Morchella arbutiphila is a species of fungus in the family Morchellaceae (Ascomycota), described from the island of Cyprus in 2016. The species is notable for its elongated stipe, which is often longer than the cap's length, its ascospores which are larger than most other species of Morchella, and its highly specific ecological preferences. It is known only from igneous substrates of the Troodos Mountains in Cyprus and from a single collection in the Aegean region of Turkey.

==Taxonomy and phylogeny==

Morchella arbutiphila was described as new to science by Loizides and colleagues, in a 2016 phylogenetic and morphological study of the genus Morchella from the island of Cyprus. This lineage was initially detected in Turkey in a 2010 study by Taşkın and colleagues, when it was assigned the informal designator Mel-30, following a collection from Muğla. Molecular analysis of nucleic acid sequences from the internal transcribed spacer (ITS), the elongation factor EF-1α, and the RNA polymerase II (rpb1, rpb2) regions, placed this species in the Mel-17–34 species complex, strongly supporting it as a monophyletic lineage sister to the Mel-23/24/31/32 subclade, as defined by Richard and colleagues.

Its epithet derives from the Greek word φίλος (friend), and Arbutus, the tree the fungus typically associates with.

==Description==

The fruit bodies are medium- to large-sized and have a markedly elongated stipe, often longer than the cap's length.
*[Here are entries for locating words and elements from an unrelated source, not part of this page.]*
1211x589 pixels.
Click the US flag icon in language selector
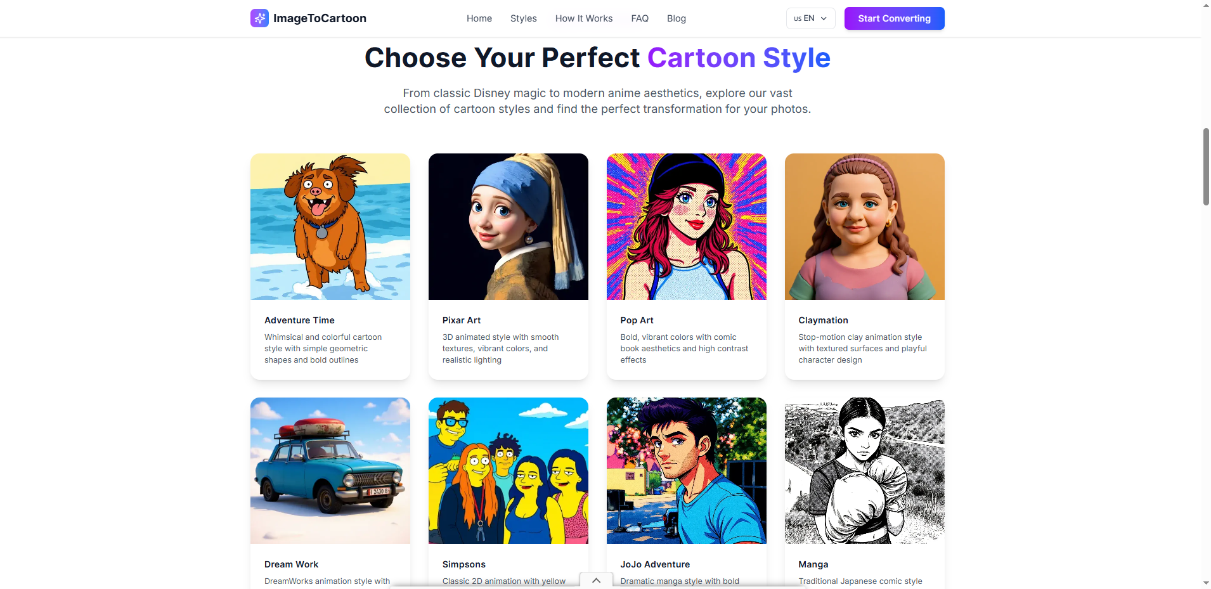[x=798, y=18]
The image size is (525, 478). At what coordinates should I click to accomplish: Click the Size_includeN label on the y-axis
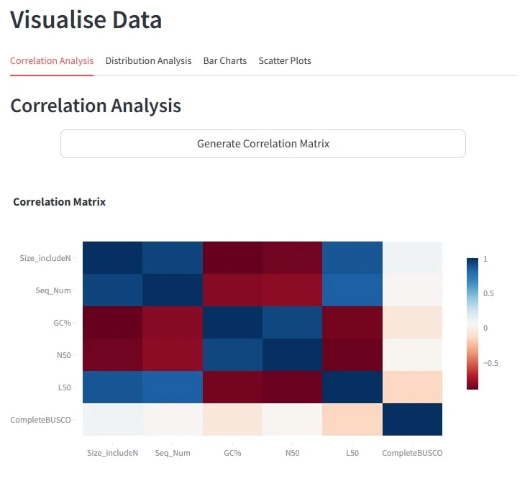[45, 257]
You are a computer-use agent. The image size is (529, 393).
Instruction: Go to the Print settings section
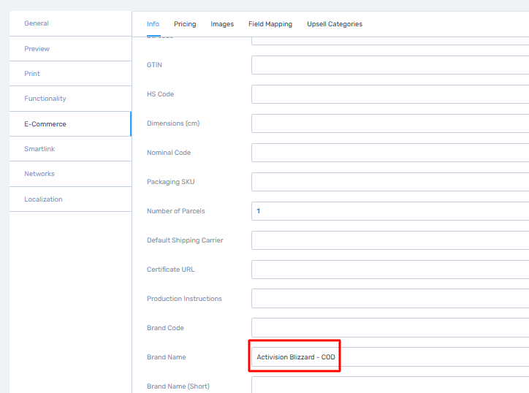(32, 74)
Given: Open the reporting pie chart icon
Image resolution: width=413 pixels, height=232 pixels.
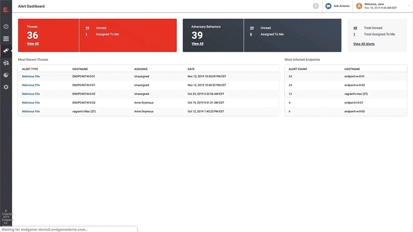Looking at the screenshot, I should [x=6, y=75].
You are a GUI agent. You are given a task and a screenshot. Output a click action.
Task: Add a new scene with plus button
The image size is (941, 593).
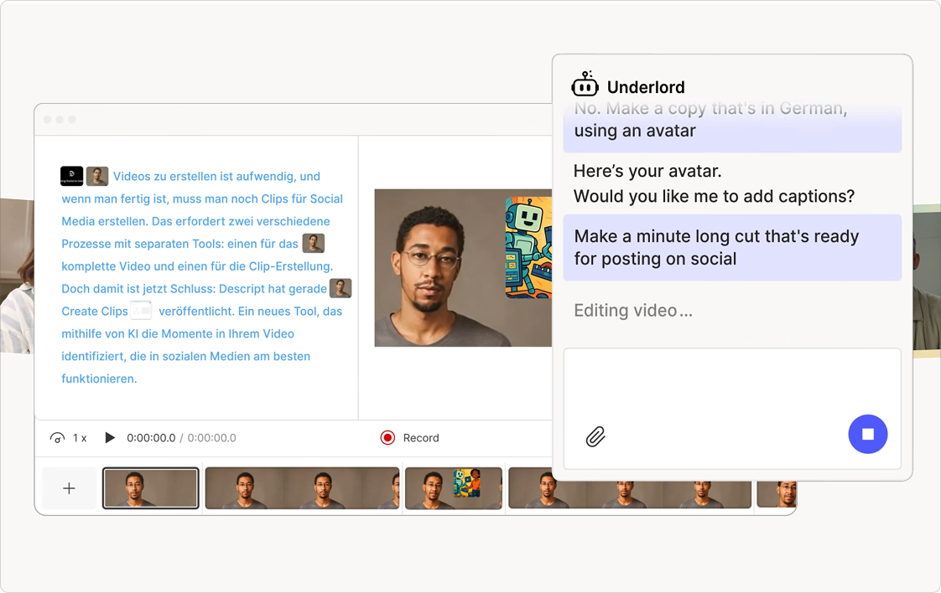[69, 488]
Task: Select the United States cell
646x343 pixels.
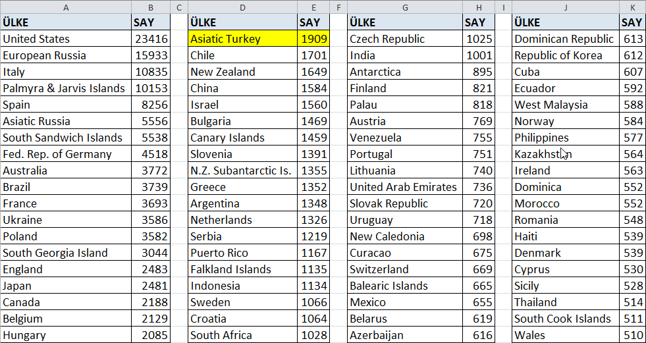Action: pyautogui.click(x=66, y=39)
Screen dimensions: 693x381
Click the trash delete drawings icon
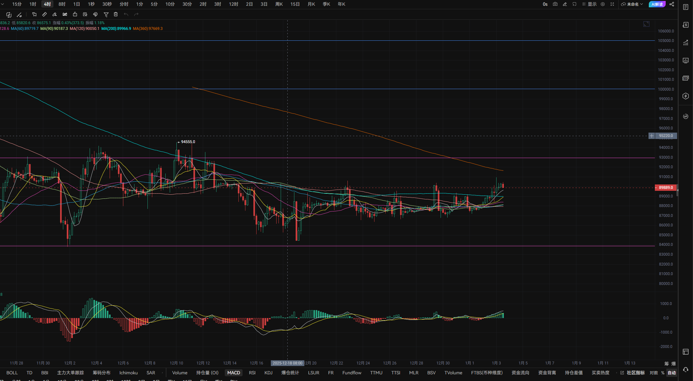click(x=116, y=14)
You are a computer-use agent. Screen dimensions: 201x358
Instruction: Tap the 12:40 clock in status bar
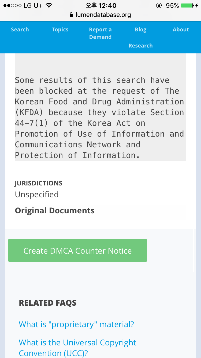[x=101, y=5]
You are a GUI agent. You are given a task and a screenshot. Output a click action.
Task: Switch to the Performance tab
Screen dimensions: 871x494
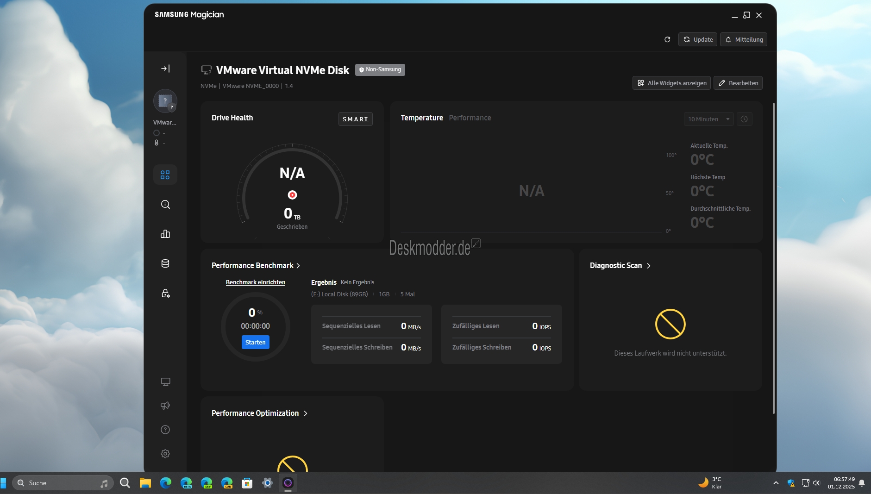click(470, 118)
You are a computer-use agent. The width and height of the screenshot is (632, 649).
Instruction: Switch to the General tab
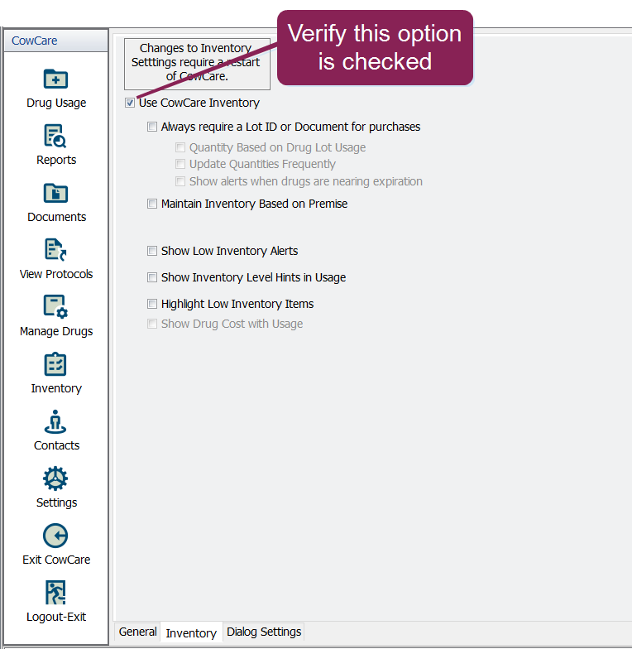[137, 632]
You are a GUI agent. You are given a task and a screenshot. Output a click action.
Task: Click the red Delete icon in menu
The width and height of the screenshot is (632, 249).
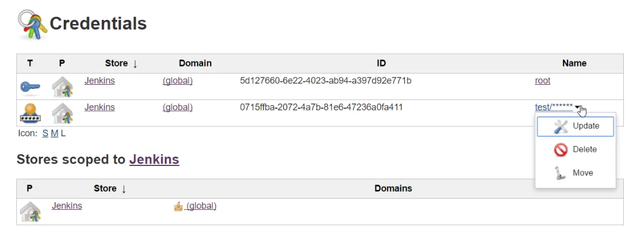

The cap is conical, ovoid or subspherical, 3–6(–7) cm high by 1–2(–3) cm wide, pinkish-brown, honey-brown, olivaceous-brown, or sometimes with purplish or vinaceous tinges, and is attached to the stipe with a well-defined sinus. The longitudinal ridges are moderately spaced with several anastomoses and in young fruit bodies they are the same colour as the pits, but in maturity they gradually darken creating a sharp contrast. The secondary interconnecting ridges are usually sparse. Pits are numerous, elongated or roundish and more or less vertically aligned. The cylindrical stipe is 3–7(–9) high by 0.9–2(–4) cm wide, white or sometimes with purplish or pinkish tinges at the apex, furfuraceous and weakly to moderately wrinkled. The stipe length is typically equal or longer than the cap. The flesh is firm and thick, with a typical morel odour.

The ascospores are large, measuring (22–)23–29(– 31) × (14–)16–17(–18) μm, ellipsoid or subcylindrical, hyaline (translucent) and have external droplets attached to the poles. Although they appear smooth under a light microscope, when viewed in lactophenol cotton blue or under a scanning electron microscope, the spore surface is distinctly longitudinally grooved. The asci (spore-bearing cells) measure 305–385 × 18–29 μm, are cylindrical to clavate, hyaline and have one septum at the base. The paraphyses measure 110–190(–230) × 12–20(–24) μm, are usually slender, irregularly cylindrical and with variously shaped tips, with one septum at the base or sometimes an additional 1–2 septa in the lower third. The acroparaphyses (cells on the sterile ridges) are fasciculate, measure 100–190 × 12–30 μm and are cylindrical to irregularly clavate, with 1–3 septa. The stipe surface is composed of variously sized spherical, subspherical, pear-shaped or subcylindrical cells, with chains of long, distinctly catenulate terminal elements measuring 125–140 × 12–20(– 35) μm.

==Habitat and distribution==

Morchella arbutiphila is so far known only from Cyprus and Turkey. On Cyprus, it is confined to the igneous and acidic substrates of the Troodos Mountains, fruiting in spring in association with the Greek strawberry tree (Arbutus andrachne).